You can get a pump start/end surge from the vent pipe if there is any air in a part of the system.
Are all the rads well bled?
Is the vent going up at least 450 mm above the F&E level?
Tony
I see above as a plumbing issue rather than what the boiler change has done.
If the water level in the vent drops, it is because the vent is on the suction side of the pump. The F+E pipe will be on the positive side of the pump. When the pump runs, water is pulled down in the vent and pushed up the F+E pipe into the cistern. If the F+E pipe was indeed blocked, water in the vent would not dip (unless an air bubble in the system could absorb rise in pressure).
When pump stops, system water finds its own level. Water in the vent rushes up the vent, past the level of the water in the header tank to spurt out before settling at the same level as the header tank water
Positioning of the two pipes to the header tank, in relation to the pump, is incorrect. These pipes are influenced by the pump. I as a heating engineer would be looking at the plumbing runs to ensure pump is located in the correct position.
Well, that's how it's plumbed and it does pump over. It's always been a pumped system - the house is only 10 years old and we moved into it from new.It looks to me the system was originally a gravity HW system with pumped heating zone, which has been converted to fully pumped without plumbing alterations.

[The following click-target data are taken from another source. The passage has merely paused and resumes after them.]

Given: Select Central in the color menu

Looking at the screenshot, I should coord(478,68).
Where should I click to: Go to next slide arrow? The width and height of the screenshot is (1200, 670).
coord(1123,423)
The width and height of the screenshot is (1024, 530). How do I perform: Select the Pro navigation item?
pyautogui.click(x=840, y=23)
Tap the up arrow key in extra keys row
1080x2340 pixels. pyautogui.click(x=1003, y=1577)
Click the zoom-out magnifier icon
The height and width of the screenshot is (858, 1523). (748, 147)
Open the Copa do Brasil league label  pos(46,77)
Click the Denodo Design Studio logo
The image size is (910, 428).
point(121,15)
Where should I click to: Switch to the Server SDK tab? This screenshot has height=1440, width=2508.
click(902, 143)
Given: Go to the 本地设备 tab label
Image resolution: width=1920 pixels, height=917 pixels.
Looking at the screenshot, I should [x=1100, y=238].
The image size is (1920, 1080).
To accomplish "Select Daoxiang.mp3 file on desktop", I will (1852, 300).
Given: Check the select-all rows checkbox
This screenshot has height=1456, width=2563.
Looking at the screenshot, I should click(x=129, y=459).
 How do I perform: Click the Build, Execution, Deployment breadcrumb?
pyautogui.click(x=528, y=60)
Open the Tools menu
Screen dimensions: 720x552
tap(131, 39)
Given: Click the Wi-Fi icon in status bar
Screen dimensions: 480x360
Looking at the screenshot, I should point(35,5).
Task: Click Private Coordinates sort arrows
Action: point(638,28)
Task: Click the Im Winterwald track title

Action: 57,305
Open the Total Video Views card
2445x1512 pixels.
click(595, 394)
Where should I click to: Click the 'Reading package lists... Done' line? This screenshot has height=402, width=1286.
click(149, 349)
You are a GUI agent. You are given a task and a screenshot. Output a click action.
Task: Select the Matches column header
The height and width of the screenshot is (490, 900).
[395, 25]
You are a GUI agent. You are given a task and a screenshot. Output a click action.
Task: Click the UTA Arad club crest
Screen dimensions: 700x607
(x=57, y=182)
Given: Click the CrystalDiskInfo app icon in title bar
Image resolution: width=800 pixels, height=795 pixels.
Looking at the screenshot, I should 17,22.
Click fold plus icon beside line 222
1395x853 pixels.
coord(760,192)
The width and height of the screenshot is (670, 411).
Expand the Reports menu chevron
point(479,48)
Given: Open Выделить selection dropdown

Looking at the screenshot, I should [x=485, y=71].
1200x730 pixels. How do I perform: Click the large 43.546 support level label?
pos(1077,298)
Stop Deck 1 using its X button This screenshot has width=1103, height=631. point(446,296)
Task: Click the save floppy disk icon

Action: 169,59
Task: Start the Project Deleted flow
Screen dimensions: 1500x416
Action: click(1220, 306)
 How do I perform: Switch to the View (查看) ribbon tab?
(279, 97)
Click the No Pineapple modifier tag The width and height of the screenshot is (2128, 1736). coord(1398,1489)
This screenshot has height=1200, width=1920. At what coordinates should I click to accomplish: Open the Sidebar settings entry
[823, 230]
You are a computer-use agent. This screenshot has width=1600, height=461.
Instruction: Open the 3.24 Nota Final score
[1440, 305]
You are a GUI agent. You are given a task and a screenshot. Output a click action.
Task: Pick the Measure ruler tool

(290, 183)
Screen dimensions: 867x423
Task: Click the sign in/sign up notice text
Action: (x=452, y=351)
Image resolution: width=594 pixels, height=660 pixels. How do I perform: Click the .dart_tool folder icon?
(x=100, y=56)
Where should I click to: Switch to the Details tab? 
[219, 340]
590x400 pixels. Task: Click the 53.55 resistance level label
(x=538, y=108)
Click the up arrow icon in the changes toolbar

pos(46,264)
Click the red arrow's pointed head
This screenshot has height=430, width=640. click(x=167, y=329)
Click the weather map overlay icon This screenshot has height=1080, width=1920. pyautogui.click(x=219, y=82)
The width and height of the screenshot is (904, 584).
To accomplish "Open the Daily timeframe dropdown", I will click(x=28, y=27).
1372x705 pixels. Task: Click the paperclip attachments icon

Often (for gravity HW systems) the pump was fitted in the return from the rads, but with no mechanical force (like a pump) in the gravity loop, system functioned correctly. Be aware, feed and vents would have been connected to the system at or near the indirect coil (not influenced by pump)
When a gravity HW zone is converted to fully pumped, without remodelling the F+E and vent locations, pump over is often the result (in this case suction- same thing)
Visualise a feed connection on a boiler. Let the pipe plumbed to this connection have two tees fitted to it (max 150mm between tees). First tee (branch 22mm) is connected to the vent pipe, second tee (15 branch) connects to F+E pipe. Then comes the pump inlet. Such a pipe run will mean both vent and feed pipes are at the pressure, so even blocked feed pipe, will not result in pump over.
Sure, but we seem to be running out of candidates.I suspect this problem has always been there but new boiler characteristics have brought to light an existent anomaly.
Also, watching it do it, the water has plenty of lime scale in it - both dissolved and in flakes.
Peering into the F&E tank with a 1,000,000cd halogen lamp can be quite revealing. Of course I'm only guessing, but the water is milky white with white flakes - just like looking into a scaled-up kettle. Our water is chronic with lime here in Dorset. This is after the system was over-pumping and overflowing for a while so plenty of fresh water has been through I guess.Also, watching it do it, the water has plenty of lime scale in it - both dissolved and in flakes.
How can you watch water and know whats dissolved in it?
Any flakes are most unlikely to be lime scale which is whitish!
I would expect that any dirt is primarily metal oxides!
In any case any visible particles indicate a serious contamination issue and the likelyhood of much pipe blockage.
I thought you had said that it had been power flushed. With noticeable flakes in it then it certainle has not been flushed in any way!
Just out of interest can you advise the make & model of the old boiler please.
my advise would be check that the pump has been fitted the right way. usually an arrow on the pump for direction of flow. the arrow should be pointing towards the 3 way valve. another thing would be to reduce pump speed. usually 3 speed levels with these pumps try the lowest setting first. the old pump may have been set at a slower speed to accomodate existing problems with pipework.
There's two high points of course - one either side of the 3-port. At the moment there's just an auto valve on the HW side. But this seems useless as any air trapped when HW only is going stays in that circuit. only when both CH & HW are running does the air get out and collect in the rads.ive had this problem a few times before when changing open vented boilers. complete headache for the plumber and customer. auto air vents def need to be fitted to the highest point in the airing cuboard! this is a must!!
The height of the "up & over" return loop of the vent pipe should be a minimum of 450mm above the water level in the F&E cistern but, in some cases, may need to be higher.
Both feed and vent go straight up from the pump then along horizontally until they reach the tank.